■ Extracted records ■
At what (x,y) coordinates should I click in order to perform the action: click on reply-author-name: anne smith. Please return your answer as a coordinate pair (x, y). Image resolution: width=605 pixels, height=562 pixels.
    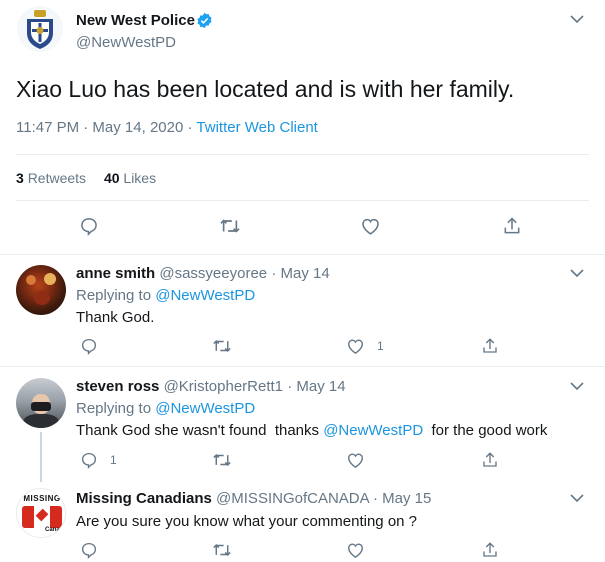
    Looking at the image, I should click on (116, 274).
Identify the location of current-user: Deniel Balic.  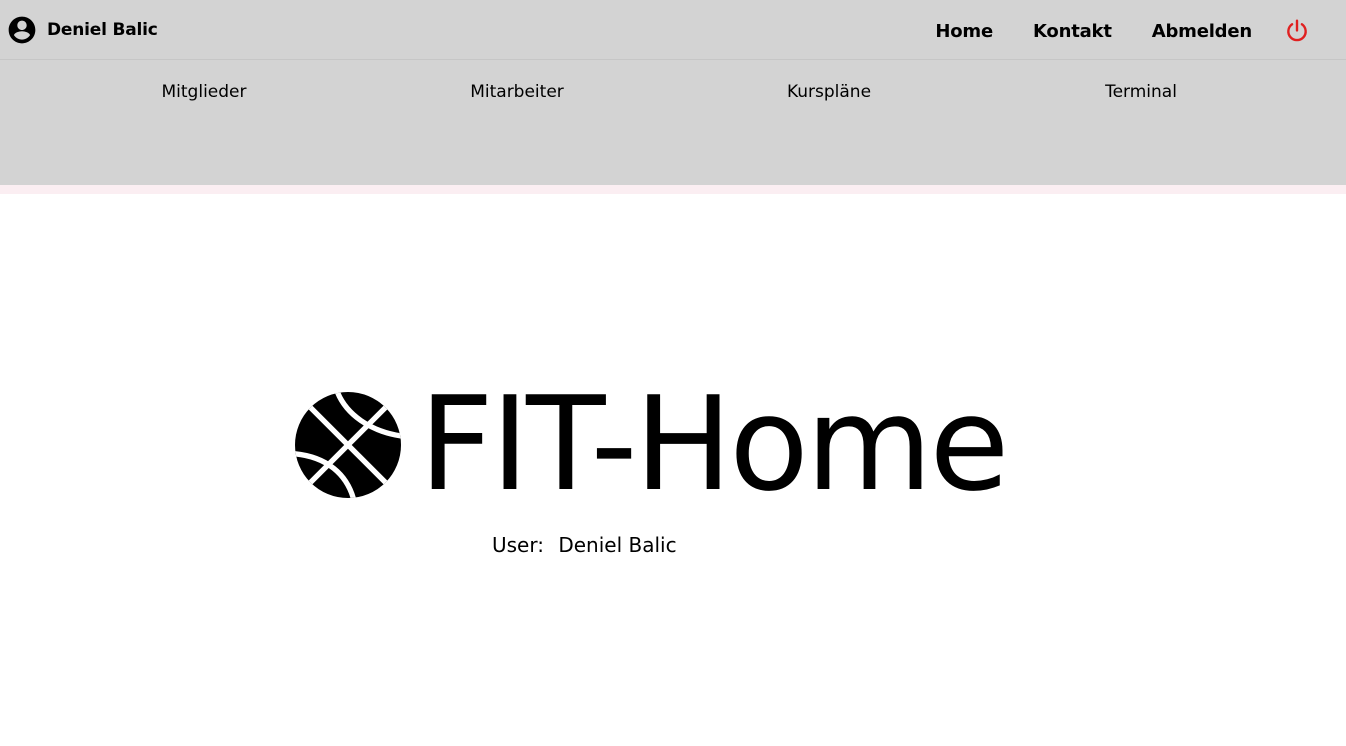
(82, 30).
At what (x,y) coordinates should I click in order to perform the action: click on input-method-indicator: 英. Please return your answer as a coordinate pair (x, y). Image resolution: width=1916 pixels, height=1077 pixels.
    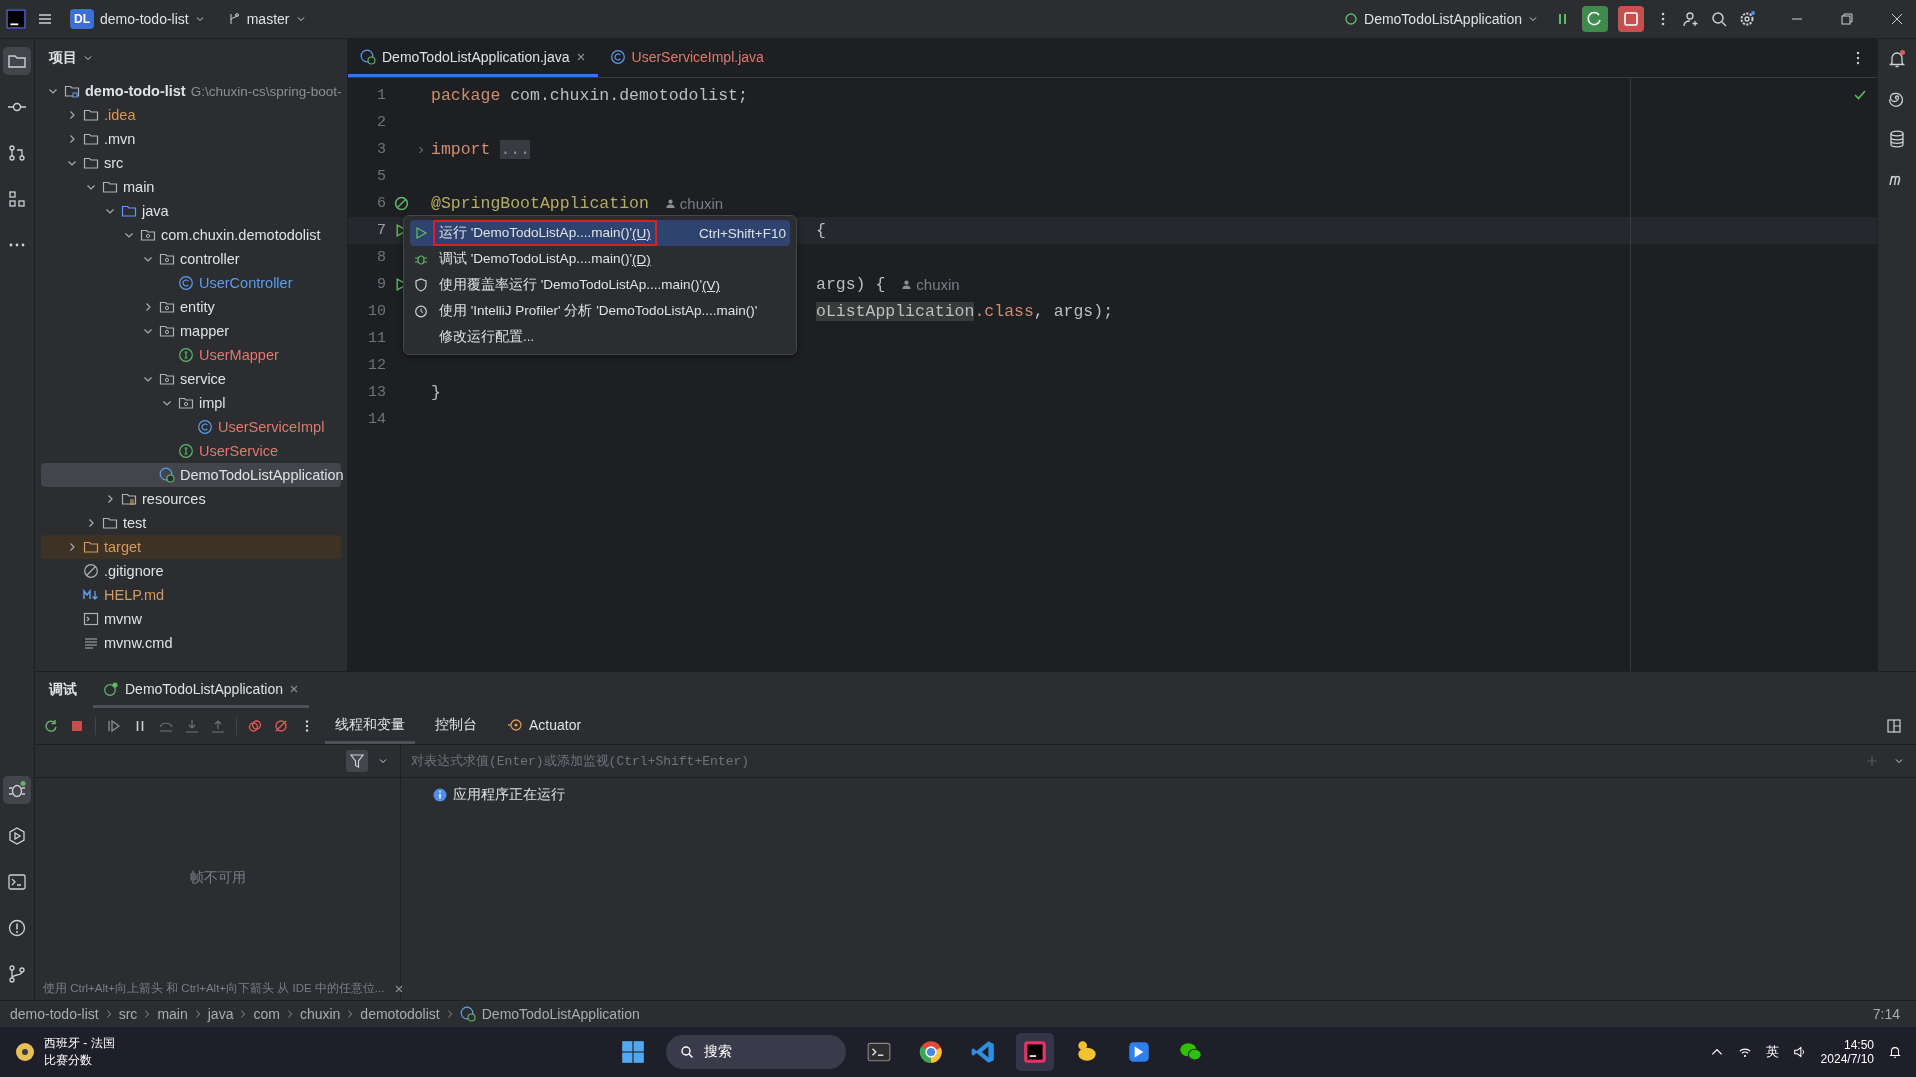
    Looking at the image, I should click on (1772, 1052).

■ Description of the task ■
Reproduce word for word the entries starting at the line that contains "pixels, height=1077 pixels." and ending at the last line of the entries, leaving out the pictures.

■ Your response ■
At what (x,y) coordinates should I click in order to perform the action: click on input-method-indicator: 英. Please return your answer as a coordinate pair (x, y). Image resolution: width=1916 pixels, height=1077 pixels.
    Looking at the image, I should click on (1772, 1052).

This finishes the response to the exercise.